### How to complete this task:
Copy out every line of the data where the word "biển" is found.

### Data extracts:

_ _ _ _

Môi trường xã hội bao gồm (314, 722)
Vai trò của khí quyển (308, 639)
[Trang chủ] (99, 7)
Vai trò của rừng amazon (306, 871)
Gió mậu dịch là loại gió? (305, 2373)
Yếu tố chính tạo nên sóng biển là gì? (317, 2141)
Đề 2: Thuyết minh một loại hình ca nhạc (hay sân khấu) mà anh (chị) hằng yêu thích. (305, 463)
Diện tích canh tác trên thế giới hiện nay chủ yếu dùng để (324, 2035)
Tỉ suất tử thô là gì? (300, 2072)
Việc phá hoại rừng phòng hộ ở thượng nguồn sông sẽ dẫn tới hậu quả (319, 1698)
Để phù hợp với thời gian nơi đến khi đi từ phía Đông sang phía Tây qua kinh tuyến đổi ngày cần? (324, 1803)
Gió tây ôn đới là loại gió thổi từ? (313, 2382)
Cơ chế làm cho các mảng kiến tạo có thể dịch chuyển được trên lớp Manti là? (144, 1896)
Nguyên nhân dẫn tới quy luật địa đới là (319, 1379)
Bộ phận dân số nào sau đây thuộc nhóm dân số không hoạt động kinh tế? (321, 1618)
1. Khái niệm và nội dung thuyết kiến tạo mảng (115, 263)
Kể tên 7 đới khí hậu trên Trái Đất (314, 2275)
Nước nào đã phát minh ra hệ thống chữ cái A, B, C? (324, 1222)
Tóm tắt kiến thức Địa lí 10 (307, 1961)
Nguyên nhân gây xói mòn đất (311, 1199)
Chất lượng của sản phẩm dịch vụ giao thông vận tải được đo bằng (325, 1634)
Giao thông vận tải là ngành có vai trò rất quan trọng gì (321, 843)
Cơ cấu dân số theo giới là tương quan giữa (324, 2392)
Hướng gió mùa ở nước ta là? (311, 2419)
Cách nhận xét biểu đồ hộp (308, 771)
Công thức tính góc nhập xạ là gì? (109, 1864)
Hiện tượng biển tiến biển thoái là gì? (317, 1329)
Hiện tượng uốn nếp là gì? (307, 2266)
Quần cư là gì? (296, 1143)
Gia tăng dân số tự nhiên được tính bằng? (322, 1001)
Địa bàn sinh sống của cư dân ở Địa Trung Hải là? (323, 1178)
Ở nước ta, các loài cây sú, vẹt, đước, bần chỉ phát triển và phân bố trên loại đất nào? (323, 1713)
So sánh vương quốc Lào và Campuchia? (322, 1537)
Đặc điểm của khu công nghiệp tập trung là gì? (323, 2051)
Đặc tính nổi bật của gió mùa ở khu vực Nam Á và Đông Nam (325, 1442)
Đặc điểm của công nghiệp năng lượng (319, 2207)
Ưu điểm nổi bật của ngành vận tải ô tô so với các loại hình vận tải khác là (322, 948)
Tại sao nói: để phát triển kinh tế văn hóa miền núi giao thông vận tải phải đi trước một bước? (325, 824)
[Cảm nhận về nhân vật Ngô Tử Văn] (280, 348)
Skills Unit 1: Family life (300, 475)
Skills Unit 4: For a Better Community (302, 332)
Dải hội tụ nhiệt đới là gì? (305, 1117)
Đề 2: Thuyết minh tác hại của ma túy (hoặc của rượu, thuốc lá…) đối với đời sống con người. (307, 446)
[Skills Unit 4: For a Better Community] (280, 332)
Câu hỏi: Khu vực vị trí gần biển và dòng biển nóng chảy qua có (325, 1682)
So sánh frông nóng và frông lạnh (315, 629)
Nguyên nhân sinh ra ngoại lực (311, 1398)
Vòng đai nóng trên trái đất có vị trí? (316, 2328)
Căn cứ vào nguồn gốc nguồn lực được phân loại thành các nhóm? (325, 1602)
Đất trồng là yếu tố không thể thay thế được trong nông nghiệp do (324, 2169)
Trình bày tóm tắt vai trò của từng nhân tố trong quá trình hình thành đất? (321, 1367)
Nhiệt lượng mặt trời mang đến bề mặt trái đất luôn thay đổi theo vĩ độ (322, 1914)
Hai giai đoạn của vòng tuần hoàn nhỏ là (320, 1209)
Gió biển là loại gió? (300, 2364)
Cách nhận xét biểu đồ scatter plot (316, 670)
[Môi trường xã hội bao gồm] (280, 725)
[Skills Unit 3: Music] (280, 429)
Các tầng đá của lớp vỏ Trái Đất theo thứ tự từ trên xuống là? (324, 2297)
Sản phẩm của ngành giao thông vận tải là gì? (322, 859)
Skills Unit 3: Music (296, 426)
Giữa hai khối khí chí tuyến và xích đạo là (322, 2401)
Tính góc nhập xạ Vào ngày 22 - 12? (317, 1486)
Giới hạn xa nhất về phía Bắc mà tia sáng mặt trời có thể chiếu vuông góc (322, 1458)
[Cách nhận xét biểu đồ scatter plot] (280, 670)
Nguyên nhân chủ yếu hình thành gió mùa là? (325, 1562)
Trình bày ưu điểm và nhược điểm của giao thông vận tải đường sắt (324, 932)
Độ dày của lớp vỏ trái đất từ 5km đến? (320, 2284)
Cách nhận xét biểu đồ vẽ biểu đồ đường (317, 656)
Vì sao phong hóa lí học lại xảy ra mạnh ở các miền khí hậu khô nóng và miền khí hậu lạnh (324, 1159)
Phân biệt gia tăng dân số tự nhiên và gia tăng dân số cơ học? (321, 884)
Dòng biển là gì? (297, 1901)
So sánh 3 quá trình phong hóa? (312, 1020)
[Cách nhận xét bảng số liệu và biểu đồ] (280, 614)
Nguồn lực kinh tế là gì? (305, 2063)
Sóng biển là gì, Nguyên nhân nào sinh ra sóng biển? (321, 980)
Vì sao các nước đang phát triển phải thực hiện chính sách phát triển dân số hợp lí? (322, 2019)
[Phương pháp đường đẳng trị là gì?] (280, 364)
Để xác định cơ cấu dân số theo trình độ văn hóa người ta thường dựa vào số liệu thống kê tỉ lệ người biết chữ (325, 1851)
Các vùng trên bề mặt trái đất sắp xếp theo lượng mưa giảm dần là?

_ _ _ _

### Response for this exercise:
Yếu tố chính tạo nên sóng biển là gì? (317, 2141)
Hiện tượng biển tiến biển thoái là gì? (317, 1329)
Câu hỏi: Khu vực vị trí gần biển và dòng biển nóng chảy qua có (325, 1682)
Gió biển là loại gió? (300, 2364)
Dòng biển là gì? (297, 1901)
Sóng biển là gì, Nguyên nhân nào sinh ra sóng biển? (321, 980)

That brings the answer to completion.